Brian Hartline didn’t know it at the time, but four years ago this month his coaching career began.
In his first year of NFL retirement, Hartline was asked to come back to Ohio State and work on the scout team during bowl prep for the Fiesta Bowl against Clemson in 2016. It wasn’t all that unusual for former players to come back and help like this, and so Hartline grabbed an old helmet and shoulder pads from his basement and headed back to campus for the start of a homecoming unlike any other.
The game didn’t go as planned. Ohio State got shutout 31-0 by the Tigers. After the game, then-head coach Urban Meyer vowed that this would never happen at Ohio State again. Soon after, he made changes in his coaching staff, most notably bringing in Ryan Day to coach the quarterbacks and former Indiana head coach Kevin Wilson to help Day run the offense.
With the changes, Meyer also asked Hartline if he’d be interested in giving coaching a shot. Hartline, who enjoyed his time helping out during bowl prep, declined. Ever the ace recruiter, however, Meyer asked again later in the winter and Hartline decided there would be no harm in simply dipping a toe in the water.
Almost immediately the wading pool wasn’t deep enough for him and so he was brought on as a quality control coach for the 2017 season. More of the same was expected the following year as he continued to build his coaching resume, but with the firing of OSU receivers coach Zach Smith, Hartline stepped in at the position he knows best, and the rest is history.
But it’s also the present and the future.
Hartline has said coaching quickly became “a calling,” and it’s hard to argue with him because if it was just a job, the results wouldn’t be so impressive.
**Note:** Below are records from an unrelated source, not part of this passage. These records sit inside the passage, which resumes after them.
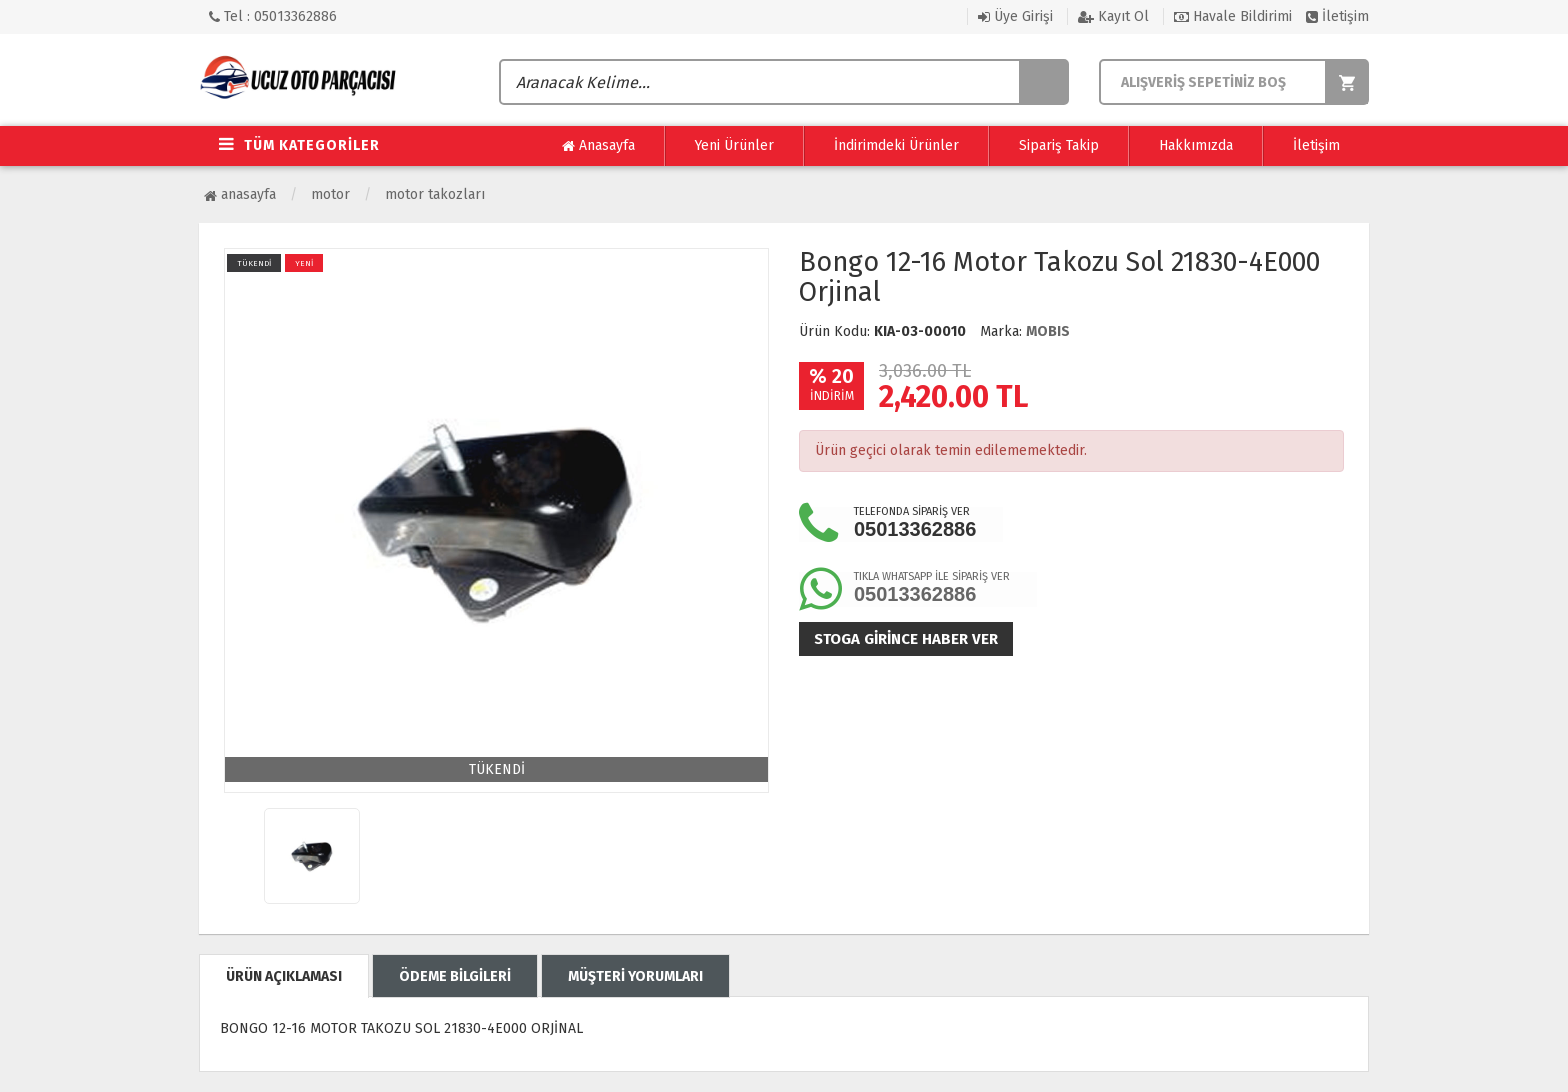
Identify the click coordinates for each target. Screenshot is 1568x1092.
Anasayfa (598, 146)
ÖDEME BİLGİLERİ (455, 976)
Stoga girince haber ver (906, 639)
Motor (330, 194)
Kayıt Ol (1113, 16)
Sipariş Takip (1059, 145)
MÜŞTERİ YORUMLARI (635, 976)
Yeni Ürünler (734, 145)
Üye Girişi (1015, 16)
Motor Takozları (435, 194)
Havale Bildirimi (1233, 16)
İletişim (1337, 16)
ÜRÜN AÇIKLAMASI (284, 976)
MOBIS (1048, 331)
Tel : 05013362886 (273, 16)
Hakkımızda (1196, 145)
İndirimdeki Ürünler (896, 145)
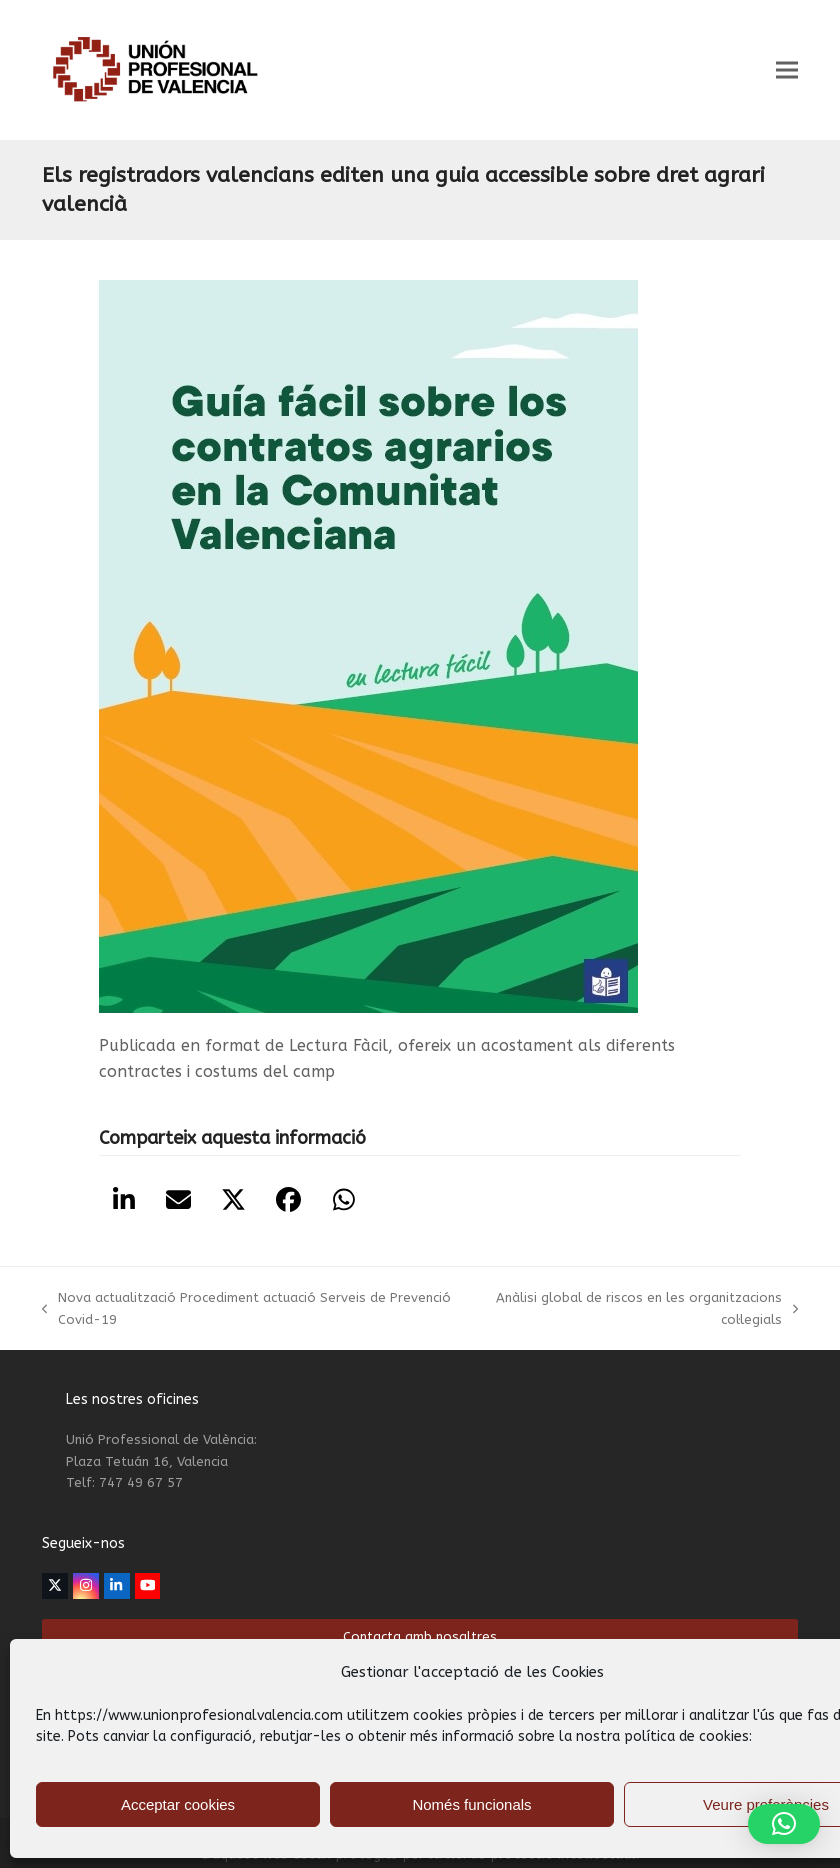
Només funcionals (471, 1804)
In his first season as Ohio State’s receivers coach, Parris Campbell set an OSU single-season record with 90 receptions. He became the first 1,000-yard receiver for the Buckeyes since Michael Jenkins in 2002. Campbell was selected in the second round of the 2019 NFL Draft and teammate Terry McLaurin was selected in the third round. Two or three years earlier, that may not have seemed possible.
In Hartline’s second season, KJ Hill left as Ohio State’s all-time receptions leader.
Much of the individual successes were due to an increase in passing from the Buckeyes and a perfect storm of selfless veterans who were ready to blossom, but it would also be disingenuous to only credit the circumstances and not the coaching.
Hartline’s impact since he suited back up for the Buckeyes four years ago hasn’t just taken place on the field. He is also now labeled as one of the nation’s best recruiters.
In his first full recruiting cycle, he finished as 247Sports’ No. 1 recruiter in the 2020 class, having been the primary recruiter for four top 100 receivers. He is currently ranked No. 4 for the 2021 class. And even though he is sitting in fourth on his own team for 2022, it’s important to remember that things are still early and his one commitment so far is from the No. 2 receiver in the nation.
For the second year in a row, Hartline signed the nation’s top receiver. Last year it was Julian Fleming out of Pennsylvania and this year it was Emeka Egbuka out of Washington. The Buckeyes also signed receivers Jayden Ballard and Marvin Harrison, Jr., who are both top 100 receivers in the 2021 class.
There may be no assistant coach in the nation operating at a recruiting level like Hartline. Since he was named OSU’s receivers coach, he has signed or received commitments from 10 wide receivers. All 10 have been Top 100 guys and half of them have been 5-star prospects.
Meanwhile, on the field this year, receivers Chris Olave and Garrett Wilson have both had All-Big Ten seasons. Both are averaging over 100 yards receiving per game, which is something that no Buckeye receiver has done since David Boston in 1998.
Hartline has been Ohio State’s wide receivers coach for roughly two-and-a-half years and none of it has yet to appear to be too much for him. Even though his career has not followed the paths of most others, the weeds have never been too tall for him to navigate.
This is also why Buckeye fans have already been asking themselves how much longer Hartline will stick around before moving on and moving up the coaching ladder.
Those may be uncomfortable questions to ask, but they’re much better than the alternative of wondering how much longer a guy is going to stick around and hamstring your program.
It may have been a phone call that brought Brian Hartline back to Ohio State four years ago, but it was a calling that kept him.
And that calling may keep him with the Buckeyes longer than you just might think.